Comment résister au monde qui s’impose à nous ? Comment aller contre l’idéologie dominante – et pas seulement sanitaire – qui écrase, arase, uniformise tout ? Comment habiter ce monde déguisé en poule sans tête, mais qui continue de courir, en tous sens ? Telles sont les questions qui traversent le nouveau livre de Leslie Kaplan, un ensemble de cinq textes, une série d’opus tantôt épidermiques, tantôt introspectifs, toujours subtilement forts.

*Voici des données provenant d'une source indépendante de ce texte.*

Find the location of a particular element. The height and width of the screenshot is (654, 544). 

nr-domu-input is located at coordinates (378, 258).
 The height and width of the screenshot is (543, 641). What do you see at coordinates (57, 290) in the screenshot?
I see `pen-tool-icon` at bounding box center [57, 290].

La première des réponses que l’auteure formule c’est, fondamentalement, un refus de la fatalité devant « le danger (qui) est toujours là/à la fois extérieur et intérieur/dans le monde et en soi ». Refus de la résignation, pas de capitulation surtout, devant une société « complètement malade », une civilisation en proie à la folie. Refus de regarder passivement, en spectateur du monde médiatiquement surexposé, « la guerre que nous vivons dans chacune de nos vies aujourd’hui ». À la réduction du monde – ce qu’elle appelle « l’aplatissement » dans le titre – Leslie Klapan oppose une résistance par la distance, le détachement, le dépaysement. Il s’agit de se désengluer du réel, d’entrouvrir la cage du hamster que la société de consommation, et désormais de vrai-faux confinement, tente de faire de chacun de nous. Cet impératif du pas de côté, plusieurs personnages, comme autant de porte-paroles modestes, l’incarnent, le mettent en pratique. À travers notamment cette femme qui aime passionnément le cinéma ou cet homme qui s’émerveille du regard ébloui qu’une fillette porte sur le monde au jour le jour, ce sont des présences au monde, frémissantes d’émotions toutes, qui se dessinent.

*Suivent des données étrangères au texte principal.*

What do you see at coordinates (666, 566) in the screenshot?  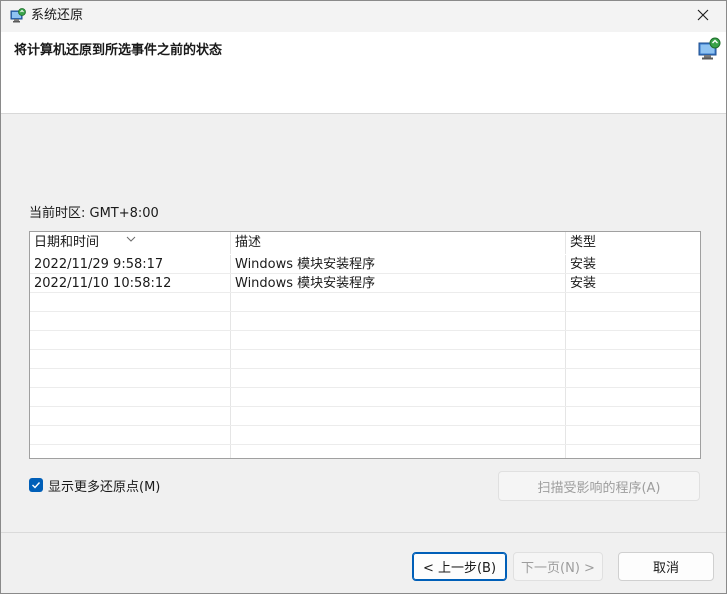 I see `cancel-button: 取消` at bounding box center [666, 566].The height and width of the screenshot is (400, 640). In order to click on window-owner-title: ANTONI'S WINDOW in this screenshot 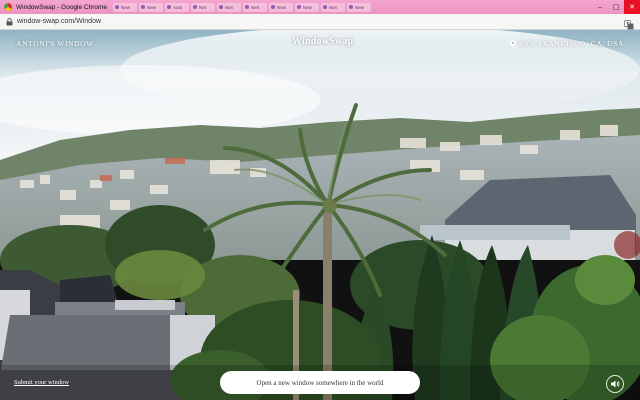, I will do `click(55, 44)`.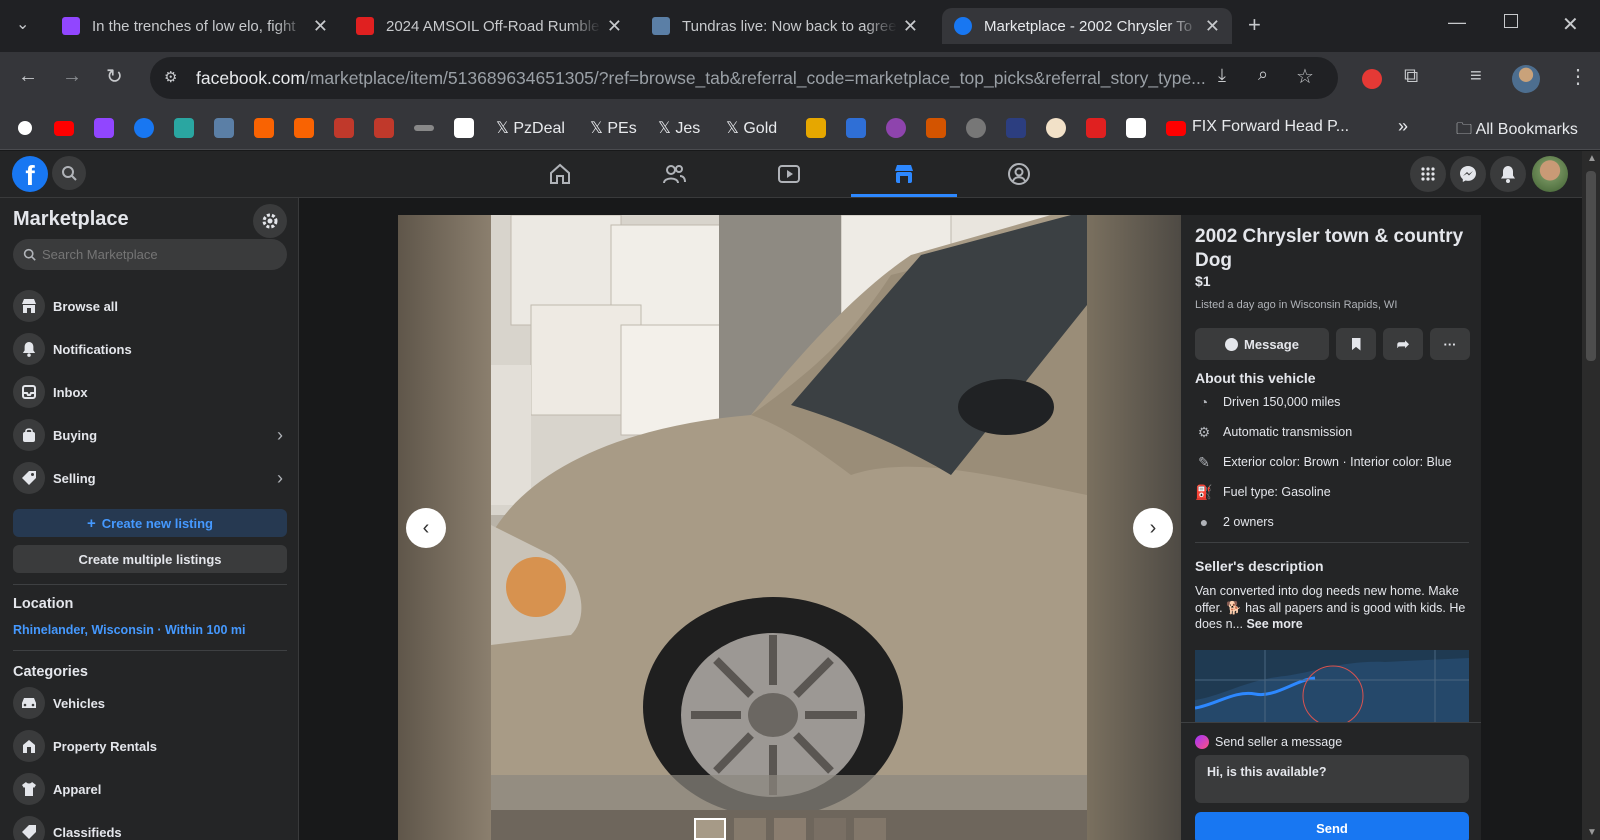 This screenshot has height=840, width=1600. I want to click on category-property-rentals: Property Rentals, so click(150, 746).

Contre une époque qui horizontalise l’existence, Leslie Kaplan esquisse donc des échappées belles, en appelle à retrouver une profondeur en soi, à cultiver des sensations. Les songes, les films, les livres, la musique aussi bien, constituent autant d’occasions de trouver des « issues », terme cher à Kafka qui s’y connaissait mieux que quiconque en système grotesque et oppressant au point de donner naissance, avec ses romans, à l’adjectif kafkaïen… La rêverie, le cinéma, la lecture, toutes choses qui ouvrent à l’intériorisation, qui œuvrent à la rencontre ; des passions fixes qui permettent de donner un sens à l’existence, de lui trouver sa fréquence propre. Ce sont là « petits cailloux » et « brins d’herbe » à collectionner dans sa boîte mentale. « Tous les petits cailloux au bord du chemin, tous ils ont un sens, une valeur, le plus petit caillou… », dit un personnage de comédien dont la vie désenchantée est comme en attente de signes. Il semble prendre conscience que la moindre épiphanie quotidienne est un caillou jeté dans un bassin formant de grands cercles à la surface de l’eau. Au fond, c’est de ça que Leslie Kaplan nous parle : de ces ondes, de ces vibrations qui brouillent l’apparente placidité de la réalité. Effet papillon, effet domino : « L’art est dans la vie (…)/quand on invente quelque chose/peut-être une virgule/cette chose est en rapport/avec la vie, le monde/et la vie, le monde/la prend, cette chose/la tourne/et la retourne/et la renvoie/et ainsi de suite ». On peut lire dans ces mots-là l’élément principiel de la création selon l’auteure, le nerf de la guerre qu’elle mène depuis le monde contre le monde.
Dans « Le Monde et son contraire », monologue qui clôt le livre, nous avons une défense et une illustration supplémentaire, et exemplaire, de ce principe créatif. Un comédien, encore, se nourrit de sa lecture de Kafka. Ce n’est pas par hasard qu’on évoquait plus haut la figure de l’écrivain praguois ; car le cas Kafka – son univers, ses histoires… – nous montre « comment on peut faire sien/un ordre arbitraire/un ordre dépourvu de sens ». Toute ressemblance avec la situation présente n’est évidemment pas fortuite, et Kaplan célèbre, à travers ce dernier porte-voix, la dignité qu’il y a à affronter chaque jour l’absurde. Hybride, entre poésie et théâtre, ce corpus pluriel apparaît in fine comme une recherche éperdue d’un sens à la vie, une tentative de sauvetage de l’être-au-monde.

Anthony Dufraisse

L’Aplatissement de la Terre
Leslie Kaplan
P.O.L, 229 pages, 15

Opération sauvetage Par Anthony Dufraisse
Le Matricule des Anges n°221 , mars 2021.